Historic return for Veterans
April 2014
For the first time in 72 years, six American World War II veterans returned to New Zealand to revisit their ‘old haunts’ in Wellington and Paekakariki.
They were picked up from the Airport by members of the Early American Car Club and driven to the Wellesley hotel (an historic drinking hole for Generals during World War II).
This was a whirlwind stop-over for: Dean Woodward, Jim Morrow, Wendell Perkins, C.J.Daigle, Dean Ladd and A.J.Bowden (aged 88-93), all of whom had served in Camps in Paekakariki, Titahi Bay or Judgeford.
The men were on their way to a ceremony in Tarawa, (Kiribati) - to repatriate the remains of 25 of their “Brothers” who lost their lives there during the war.
The group nick-named ‘The Band of Brothers’ all trained in New Zealand as part of the Second Marine Division - prior to fighting in the four-day Battle of Tarawa that took the lives of more than 1,100 of their “brothers”.
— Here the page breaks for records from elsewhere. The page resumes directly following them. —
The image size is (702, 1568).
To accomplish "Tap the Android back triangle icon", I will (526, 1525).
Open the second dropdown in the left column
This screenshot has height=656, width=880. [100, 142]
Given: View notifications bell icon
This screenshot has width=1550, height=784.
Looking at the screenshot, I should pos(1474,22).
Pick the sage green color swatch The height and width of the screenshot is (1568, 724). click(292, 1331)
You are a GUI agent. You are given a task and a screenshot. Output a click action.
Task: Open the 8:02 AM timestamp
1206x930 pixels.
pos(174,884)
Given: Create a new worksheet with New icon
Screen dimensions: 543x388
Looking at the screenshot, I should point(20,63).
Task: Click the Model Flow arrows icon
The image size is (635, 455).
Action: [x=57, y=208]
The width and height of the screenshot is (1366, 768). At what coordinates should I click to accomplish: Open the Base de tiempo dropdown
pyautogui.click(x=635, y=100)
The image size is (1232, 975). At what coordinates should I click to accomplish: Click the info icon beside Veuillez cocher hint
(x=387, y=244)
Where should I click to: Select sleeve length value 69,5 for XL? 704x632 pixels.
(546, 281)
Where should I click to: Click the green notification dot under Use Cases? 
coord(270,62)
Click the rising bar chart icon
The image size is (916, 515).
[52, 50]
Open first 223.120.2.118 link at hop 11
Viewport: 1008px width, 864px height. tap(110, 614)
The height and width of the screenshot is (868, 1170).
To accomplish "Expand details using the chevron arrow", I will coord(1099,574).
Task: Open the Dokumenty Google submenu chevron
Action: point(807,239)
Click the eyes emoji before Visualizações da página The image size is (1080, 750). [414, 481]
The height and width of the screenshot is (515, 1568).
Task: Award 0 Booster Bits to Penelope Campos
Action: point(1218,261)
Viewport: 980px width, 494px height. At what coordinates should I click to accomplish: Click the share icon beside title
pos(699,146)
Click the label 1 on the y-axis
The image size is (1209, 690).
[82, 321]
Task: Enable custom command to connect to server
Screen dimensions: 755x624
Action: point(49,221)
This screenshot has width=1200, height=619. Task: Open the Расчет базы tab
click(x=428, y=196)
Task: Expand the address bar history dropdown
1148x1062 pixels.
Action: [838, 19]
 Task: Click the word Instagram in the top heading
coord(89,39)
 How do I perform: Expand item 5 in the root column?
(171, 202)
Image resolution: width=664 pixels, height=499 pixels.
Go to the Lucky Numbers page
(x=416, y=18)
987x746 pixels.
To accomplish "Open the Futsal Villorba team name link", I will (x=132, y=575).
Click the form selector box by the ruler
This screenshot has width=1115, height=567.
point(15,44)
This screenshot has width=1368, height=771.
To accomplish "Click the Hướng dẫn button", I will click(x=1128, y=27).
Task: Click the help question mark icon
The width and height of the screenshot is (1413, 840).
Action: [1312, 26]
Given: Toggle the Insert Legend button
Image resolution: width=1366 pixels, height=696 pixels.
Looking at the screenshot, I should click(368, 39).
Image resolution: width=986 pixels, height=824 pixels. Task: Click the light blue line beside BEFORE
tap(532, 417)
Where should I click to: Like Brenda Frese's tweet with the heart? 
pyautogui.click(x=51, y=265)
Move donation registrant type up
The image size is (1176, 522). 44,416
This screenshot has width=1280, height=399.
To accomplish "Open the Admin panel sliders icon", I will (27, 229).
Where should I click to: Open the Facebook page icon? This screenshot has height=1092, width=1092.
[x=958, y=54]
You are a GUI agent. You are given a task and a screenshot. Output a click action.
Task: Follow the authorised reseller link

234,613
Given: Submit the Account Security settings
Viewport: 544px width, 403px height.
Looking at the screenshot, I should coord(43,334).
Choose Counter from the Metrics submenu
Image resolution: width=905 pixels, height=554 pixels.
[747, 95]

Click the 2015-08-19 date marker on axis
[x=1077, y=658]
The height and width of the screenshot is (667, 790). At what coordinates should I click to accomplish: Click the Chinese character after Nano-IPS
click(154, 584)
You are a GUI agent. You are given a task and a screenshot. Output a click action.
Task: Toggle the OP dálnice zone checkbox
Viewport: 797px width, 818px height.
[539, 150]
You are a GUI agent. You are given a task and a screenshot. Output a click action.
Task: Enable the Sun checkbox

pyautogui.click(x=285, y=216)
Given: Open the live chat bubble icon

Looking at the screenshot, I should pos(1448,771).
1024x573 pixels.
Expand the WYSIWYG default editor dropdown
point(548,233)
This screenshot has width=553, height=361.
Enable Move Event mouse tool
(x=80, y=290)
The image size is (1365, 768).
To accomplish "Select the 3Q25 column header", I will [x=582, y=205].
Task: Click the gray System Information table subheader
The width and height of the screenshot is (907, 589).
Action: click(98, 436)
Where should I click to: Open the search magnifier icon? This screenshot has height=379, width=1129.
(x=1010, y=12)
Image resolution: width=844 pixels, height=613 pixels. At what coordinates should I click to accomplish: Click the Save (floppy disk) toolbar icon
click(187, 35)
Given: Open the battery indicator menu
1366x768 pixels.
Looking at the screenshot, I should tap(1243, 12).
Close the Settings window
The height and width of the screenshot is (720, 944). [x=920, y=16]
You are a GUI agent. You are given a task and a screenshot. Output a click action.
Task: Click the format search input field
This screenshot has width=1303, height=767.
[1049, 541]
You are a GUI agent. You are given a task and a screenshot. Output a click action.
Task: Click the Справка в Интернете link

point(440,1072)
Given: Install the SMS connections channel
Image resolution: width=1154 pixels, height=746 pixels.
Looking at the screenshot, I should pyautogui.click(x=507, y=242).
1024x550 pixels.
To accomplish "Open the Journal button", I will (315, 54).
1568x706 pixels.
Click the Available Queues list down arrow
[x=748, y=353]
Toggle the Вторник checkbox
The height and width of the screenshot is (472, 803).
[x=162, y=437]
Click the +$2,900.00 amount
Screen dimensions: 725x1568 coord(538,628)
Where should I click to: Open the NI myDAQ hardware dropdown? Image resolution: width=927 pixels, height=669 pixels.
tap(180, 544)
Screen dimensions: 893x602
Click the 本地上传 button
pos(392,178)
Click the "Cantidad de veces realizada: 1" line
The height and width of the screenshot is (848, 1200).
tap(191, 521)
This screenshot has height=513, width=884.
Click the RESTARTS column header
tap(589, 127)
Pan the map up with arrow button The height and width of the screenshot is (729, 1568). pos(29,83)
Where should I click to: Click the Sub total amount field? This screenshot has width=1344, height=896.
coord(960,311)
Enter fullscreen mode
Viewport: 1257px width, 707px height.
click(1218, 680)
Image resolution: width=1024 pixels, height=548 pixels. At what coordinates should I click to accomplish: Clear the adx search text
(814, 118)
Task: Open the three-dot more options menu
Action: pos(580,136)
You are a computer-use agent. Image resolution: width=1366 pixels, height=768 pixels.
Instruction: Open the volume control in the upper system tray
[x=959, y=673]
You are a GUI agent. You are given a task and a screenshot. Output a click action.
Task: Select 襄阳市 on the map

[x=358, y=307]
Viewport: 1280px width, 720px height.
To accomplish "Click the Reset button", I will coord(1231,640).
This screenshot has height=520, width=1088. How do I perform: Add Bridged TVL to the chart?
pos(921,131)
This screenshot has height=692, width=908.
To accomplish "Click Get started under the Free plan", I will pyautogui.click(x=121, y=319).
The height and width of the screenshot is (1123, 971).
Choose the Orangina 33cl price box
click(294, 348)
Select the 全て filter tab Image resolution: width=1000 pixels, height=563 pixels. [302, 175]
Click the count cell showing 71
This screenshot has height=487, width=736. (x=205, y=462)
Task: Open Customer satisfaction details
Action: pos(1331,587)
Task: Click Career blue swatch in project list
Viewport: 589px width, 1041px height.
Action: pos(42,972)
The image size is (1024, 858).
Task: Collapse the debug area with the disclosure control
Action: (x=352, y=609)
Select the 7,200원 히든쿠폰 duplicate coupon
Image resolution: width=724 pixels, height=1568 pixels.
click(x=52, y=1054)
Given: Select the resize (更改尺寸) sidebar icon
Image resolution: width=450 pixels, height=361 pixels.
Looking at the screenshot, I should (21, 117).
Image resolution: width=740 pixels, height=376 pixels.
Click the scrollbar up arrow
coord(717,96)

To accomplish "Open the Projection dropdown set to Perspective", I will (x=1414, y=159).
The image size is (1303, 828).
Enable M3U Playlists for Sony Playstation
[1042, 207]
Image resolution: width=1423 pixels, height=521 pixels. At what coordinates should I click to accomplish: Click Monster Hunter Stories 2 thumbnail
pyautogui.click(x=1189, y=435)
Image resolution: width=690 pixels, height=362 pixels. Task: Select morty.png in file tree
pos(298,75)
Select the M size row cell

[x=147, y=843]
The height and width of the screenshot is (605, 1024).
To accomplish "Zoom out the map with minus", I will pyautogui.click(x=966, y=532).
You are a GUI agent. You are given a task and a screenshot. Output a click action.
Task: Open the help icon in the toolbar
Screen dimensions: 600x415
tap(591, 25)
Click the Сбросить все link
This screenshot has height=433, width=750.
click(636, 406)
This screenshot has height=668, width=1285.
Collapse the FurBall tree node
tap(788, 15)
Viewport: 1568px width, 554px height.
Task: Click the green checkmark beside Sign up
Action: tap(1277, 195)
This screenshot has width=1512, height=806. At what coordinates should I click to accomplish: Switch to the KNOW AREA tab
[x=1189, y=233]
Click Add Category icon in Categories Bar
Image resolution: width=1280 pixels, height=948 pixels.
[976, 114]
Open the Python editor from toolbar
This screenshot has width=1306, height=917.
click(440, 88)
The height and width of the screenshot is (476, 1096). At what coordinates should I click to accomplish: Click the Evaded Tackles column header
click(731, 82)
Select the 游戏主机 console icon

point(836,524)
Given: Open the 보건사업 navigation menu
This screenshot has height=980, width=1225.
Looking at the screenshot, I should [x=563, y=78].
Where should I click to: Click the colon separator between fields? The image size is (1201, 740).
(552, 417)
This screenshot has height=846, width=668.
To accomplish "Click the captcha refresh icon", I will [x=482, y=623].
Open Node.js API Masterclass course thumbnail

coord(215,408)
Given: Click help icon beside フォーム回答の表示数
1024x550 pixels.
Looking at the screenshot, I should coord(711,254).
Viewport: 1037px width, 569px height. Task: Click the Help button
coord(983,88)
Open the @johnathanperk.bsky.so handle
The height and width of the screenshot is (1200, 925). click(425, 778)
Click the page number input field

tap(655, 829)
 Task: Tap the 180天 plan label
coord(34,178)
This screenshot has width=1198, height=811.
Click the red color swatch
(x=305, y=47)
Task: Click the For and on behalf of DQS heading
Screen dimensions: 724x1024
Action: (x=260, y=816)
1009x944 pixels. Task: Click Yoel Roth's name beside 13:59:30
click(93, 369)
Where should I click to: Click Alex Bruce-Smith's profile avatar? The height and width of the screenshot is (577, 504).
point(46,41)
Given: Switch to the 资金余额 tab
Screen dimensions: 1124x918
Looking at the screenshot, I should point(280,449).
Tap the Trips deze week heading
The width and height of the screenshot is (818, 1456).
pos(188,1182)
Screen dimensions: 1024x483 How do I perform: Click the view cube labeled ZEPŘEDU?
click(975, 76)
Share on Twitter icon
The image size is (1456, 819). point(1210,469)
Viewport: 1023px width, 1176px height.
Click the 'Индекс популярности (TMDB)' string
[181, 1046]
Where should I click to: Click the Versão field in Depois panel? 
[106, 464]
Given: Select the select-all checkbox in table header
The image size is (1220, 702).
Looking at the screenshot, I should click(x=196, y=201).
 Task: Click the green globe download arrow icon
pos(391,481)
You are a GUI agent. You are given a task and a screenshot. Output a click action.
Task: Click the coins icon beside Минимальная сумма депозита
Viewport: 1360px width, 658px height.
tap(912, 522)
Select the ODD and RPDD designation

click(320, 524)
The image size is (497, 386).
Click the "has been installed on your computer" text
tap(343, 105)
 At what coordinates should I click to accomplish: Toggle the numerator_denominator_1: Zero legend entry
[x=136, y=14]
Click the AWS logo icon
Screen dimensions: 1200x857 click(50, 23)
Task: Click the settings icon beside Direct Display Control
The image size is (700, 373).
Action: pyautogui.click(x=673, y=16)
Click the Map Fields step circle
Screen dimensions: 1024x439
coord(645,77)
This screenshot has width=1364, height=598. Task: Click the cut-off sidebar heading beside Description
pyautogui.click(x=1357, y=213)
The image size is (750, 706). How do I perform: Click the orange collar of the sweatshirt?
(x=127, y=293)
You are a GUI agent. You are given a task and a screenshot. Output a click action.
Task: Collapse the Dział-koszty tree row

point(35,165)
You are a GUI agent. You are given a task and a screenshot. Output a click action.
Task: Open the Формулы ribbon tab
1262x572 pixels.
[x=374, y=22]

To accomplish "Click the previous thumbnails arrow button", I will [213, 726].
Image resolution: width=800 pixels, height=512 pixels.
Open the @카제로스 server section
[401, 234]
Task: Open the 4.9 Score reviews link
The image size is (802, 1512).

The ‘Brothers’ were hosted in Wellington by the Kapiti U.S.Marines Trust with assistance from the U.S.Embassy, the Porirua City Council, the Friends of Old St Pauls, the Film Archive the National War Memorial and the Paraparaumu Branch of Westpac.
They travelled to Paekakariki by train, visited the Paekakariki Station Museum and, former Camps, Paekakariki, Mackay (Whareroa Farm) and Russell (Queen Elizabeth Park) and laid a wreath at the U.S.Marines Memorial in QE Park. In Porirua City they visited former camps in Titahi Bay and Judgeford.